India has increased prices of non-subsidised LPG, a cooking fuel, by 3pc in July from a month earlier after keeping them stable for a period of three months that coincided with key state polls and the world's worst outbreak of Covid-19 in the country.

Indian state-controlled refiners, which run the domestic LPG industry, have raised prices to 834.50 rupees ($11.30) for a 14.2kg LPG cylinder in Delhi for July from Rs809 in June, according to state-controlled IOC, citing higher international crude prices. Prices were last changed in April to Rs809 from Rs819 in March. LPG prices have increased by Rs141, or 20pc, so far this year even as Covid-19 shrank economic activity and left tens of millions jobless. The price of a 19kg cylinder, used by businesses, has risen by Rs76 from June to Rs1,550 in July.

IOC has also increased auto LPG rates to Rs52.08/l this month from Rs49.51/l in June. Gasoline prices in Delhi are at Rs98.81/l, with federal and state taxes making up 56pc, and diesel is retailing at Rs89.18/l, with taxes making up 50pc of the price.

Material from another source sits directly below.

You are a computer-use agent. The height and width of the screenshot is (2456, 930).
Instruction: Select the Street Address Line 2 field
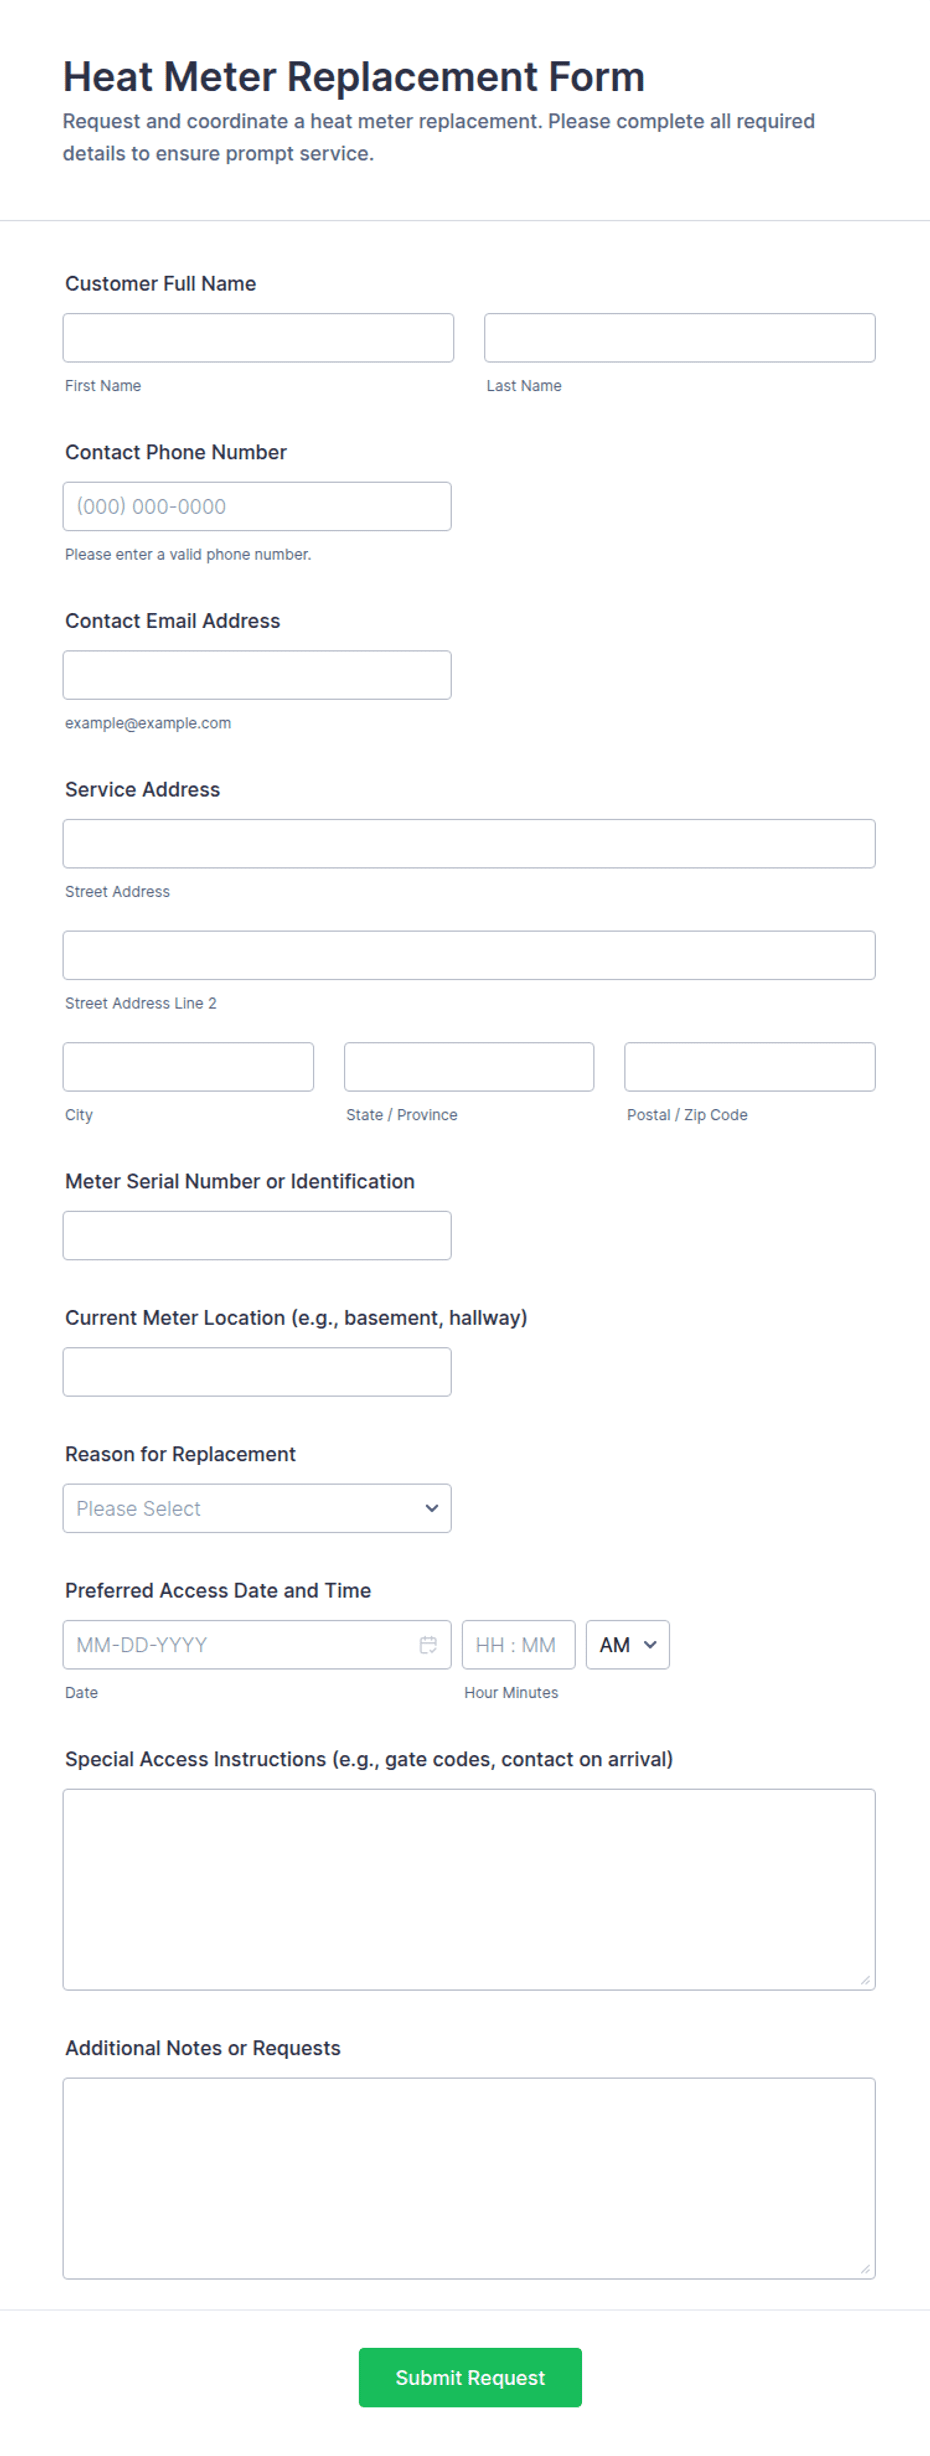pyautogui.click(x=469, y=956)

LPG demand rose to 2.24mn t in June from 2.1mn t in May and 2.04mn t a year earlier, according to IOC. By comparison, consumption totalled 1.78mn t in pre-pandemic June 2019. The pandemic has increased demand for the cooking fuel as more people stayed at home during lockdowns. Lockdowns in May-June also led to higher use of the fuel. But frequent rate hikes may hurt fuel consumption once the lockdowns are lifted and people start returning to offices.

LPG is used mainly by the middle class for cooking. But the poor, aided by a state-sponsored programme, are expected to be the drivers of India's LPG demand in the future. The pandemic has shrunk India's middle class by 32mn in 2020 compared with a pre-pandemic projection and added 75mn to the ranks of the poor, according to Washington-based think-tank Pew Research Center. The poor live on $2/d or less, compared with the middle class at $10-20/d.

Subsidies on LPG have been eliminated and the government gives a meagre Rs27/refill, a tenth of what it was a few years ago. This has prompted some of the 81mn poor — given access to LPG under the PMUY subsidy programme — to switch back to firewood, industry officials said. The annual refill rate of the poor was already less than half of urban consumers' seven refills in the pre-pandemic period.

A recent report from Delhi-based policy think-tank the Council on Energy, Environment and Water found that India's slum population was increasingly switching back to solid biomass because of an inability to afford the high recurring expenditure on refills. Higher LPG rates sans subsidies will only make it harder for use of the fuel to grow in India.